Lutter pour la liberté de circulation depuis 2014 : l'Alarm Phone fête ses 7 ans

CommemorActions in Dakar and Palermo in September 2021. Source: Alarm Phone

Aujourd’hui, nous nous remémorons les mort.es et les disparu.es du naufrage du 11 octobre 2013. Ce jour-là, 268 personnes sont mortes en Méditerranée centrale, en pleine zone SAR maltaise. Un grand bateau de pêche transportant plus de 400 personnes à son bord, principalement venues de Syrie, était parti de Zouara en Libye. Les voyageur.euses se dirigeaient vers le nord quand le bateau coula après qu’un vaisseau libyen ait tiré sur ses passager.es. Plusieurs heures avant que le bateau ne chavire, les personnes à bord avaient appelé les autorités italiennes et maltaises, et les avaient informées de la gravité de leur situation. Néanmoins, les efforts de secours furent retardés durant plusieurs heures et les navires de patrouille n’arrivèrent sur place qu’une heure après que le bateau ait coulé. 212 personnes furent sauvées, mais 268 périrent. Sans ce retard intentionnel, tout le monde aurait pu être secouru.

Cet évènement eut lieu 8 jours seulement après un autre naufrage, celui du 3 octobre 2013, durant lequel 368 personnes trouvèrent la mort près de Lampedusa. 

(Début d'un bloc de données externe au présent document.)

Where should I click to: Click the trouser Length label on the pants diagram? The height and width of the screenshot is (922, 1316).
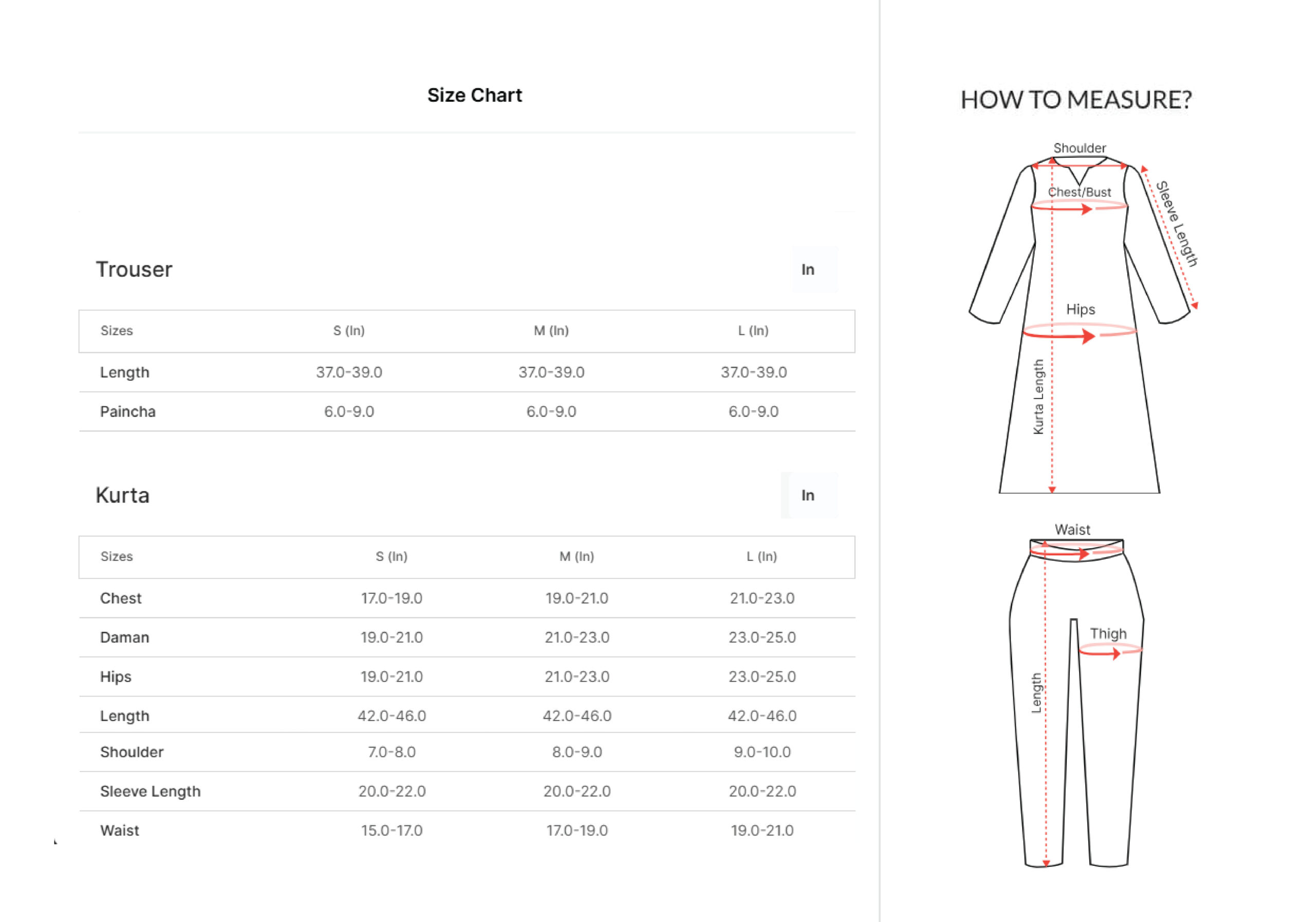click(1036, 693)
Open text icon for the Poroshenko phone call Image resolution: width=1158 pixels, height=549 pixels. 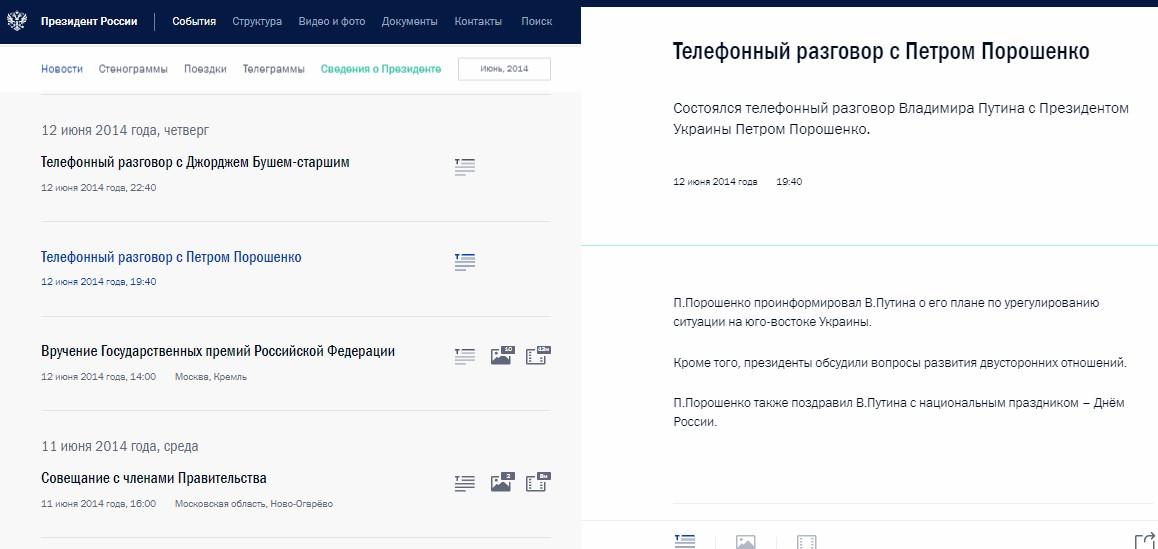(x=464, y=262)
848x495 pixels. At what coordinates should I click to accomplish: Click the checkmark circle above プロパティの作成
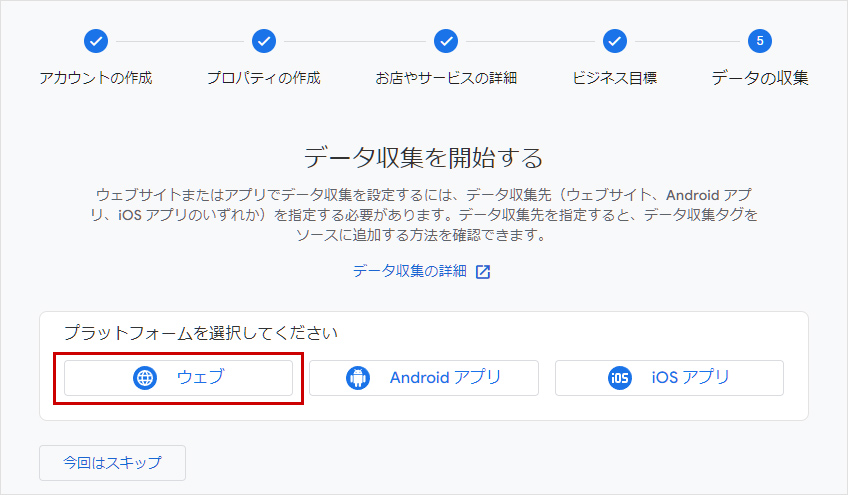264,41
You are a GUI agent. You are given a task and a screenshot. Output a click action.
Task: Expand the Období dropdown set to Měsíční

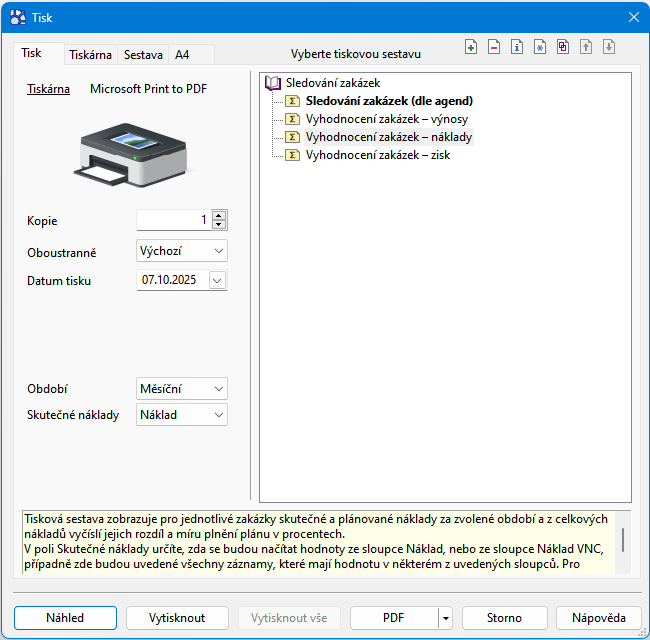click(x=181, y=388)
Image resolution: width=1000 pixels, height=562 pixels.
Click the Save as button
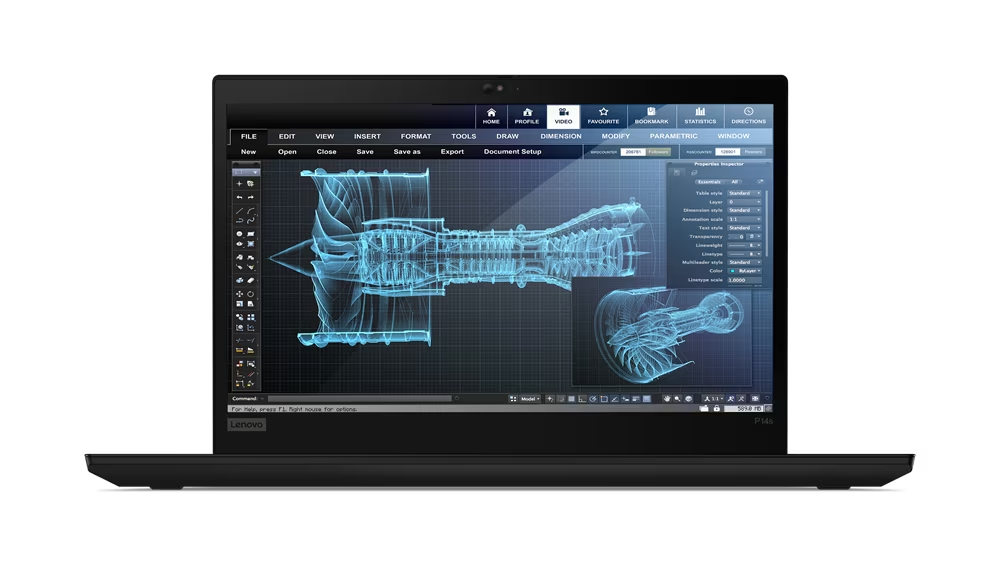coord(407,152)
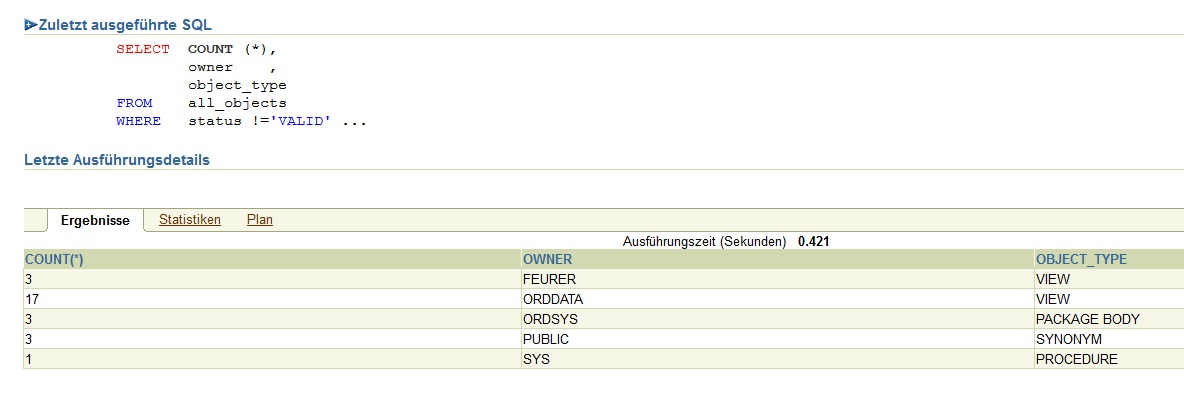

Malgré l’indignation générale suscitée par ces naufrages, la violence du régime des frontières à l’origine de ces morts est toujours à l’œuvre, et a causé la perte de milliers de vies en mer Méditerranée depuis lors. La plupart de ces morts auraient pu être empêchées si le régime des frontières qui en a été la cause avait été aboli. 

Les naufrages d’octobre 2013 ont été un moment charnière pour nous. A ce moment-là nous nous sommes demandé : “Que serait-il arrivé si la non-assistance des autorités avait été suivie et contrôlée en temps réel? Que serait-il arrivé si les personnes à bord avaient pu émettre un second appel vers une permanence téléphonique indépendante, à travers laquelle une équipe de personnes issues de la société civile auraient pu donner l’alerte et exercer une pression immédiate sur les autorités en vue d’un sauvetage?” 

Un an plus tard, le 11 octobre 2014, nous commencions notre travail en tant que Watch The Med Alarm Phone, une permanence téléphonique auto-organisée en solidarité avec les personnes en mouvement et en détresse en mer. Depuis lors, notre réseau activiste a été opérationnel 24h sur 24, 7 jours sur 7, des deux côtés de la mer Méditerranée. Nous avons soutenu les passager.es de plus de 4000 bateaux en détresse, dans toutes les régions de la Méditerranée, de la mer Egée et de l’Atlantique.  

Chaque jour qui passe, notre réseau d’activistes transfrontalier doit témoigner de la violence du régime des frontières de l’Union Européenne, des innombrables situations de non-assistance organisées par les acteurs étatiques, et de la politique du laissé-pour-mort orchestrée par les Etats membres de l’UE. Chaque jour qui passe, nous accompagnons le deuil de familles et d’ami.es désespérées d’avoir perdu leurs proches. Nous tâchons de soutenir celles et ceux qui recherchent leurs ami.es ou les membres de leur famille après qu’ils.elles aient embarqué pour un voyage dangereux, et disparu ensuite. 

Parallèlement, nous témoignons également de la force des personnes qui traversent la mer Méditerranée et qui défient le régime des frontières européen. Nous écoutons leurs voix courageuses au téléphone lorsqu’elles nous appellent en plein milieu de la mer. Nous recevons également des messages de personnes qui sont parvenues à rejoindre les rives européennes de manière autonome. Leurs appels, leurs voix et leur force sont au cœur de notre travail. Elles nous encouragent à poursuivre cette lutte à leurs côtés. 

Toutes les expériences que nous avons faites ces sept dernières années renforcent encore notre conviction que nous devons continuer à lutter, collectivement. Nous promettons que nous continuerons à nous battre, chaque heure de chaque jour, pour la liberté de circulation de toutes et tous, et contre les frontières racistes de l’Europe.